Lay out the material from its first line through the line containing "This screenshot has", inclusive, as a Markdown table with the columns No. and Line, leaving out blank lines.
※ ※ ※
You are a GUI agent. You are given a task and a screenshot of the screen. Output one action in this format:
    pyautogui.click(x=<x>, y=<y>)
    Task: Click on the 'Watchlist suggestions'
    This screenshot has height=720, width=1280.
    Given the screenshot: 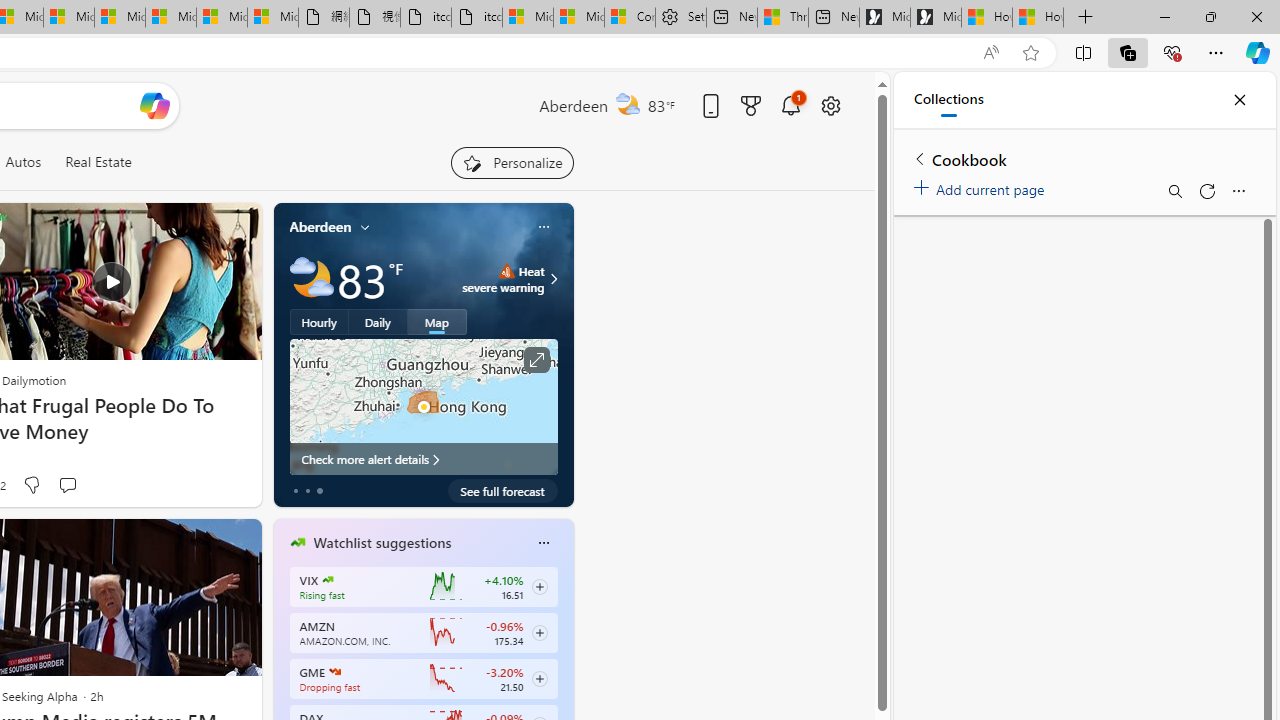 What is the action you would take?
    pyautogui.click(x=382, y=543)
※ ※ ※
- Solution
| No. | Line |
|---|---|
| 1 | You are a GUI agent. You are given a task and a screenshot of the screen. Output one action in this format: |
| 2 |     pyautogui.click(x=<x>, y=<y>) |
| 3 |     Task: Click on the 'Watchlist suggestions' |
| 4 |     This screenshot has height=720, width=1280. |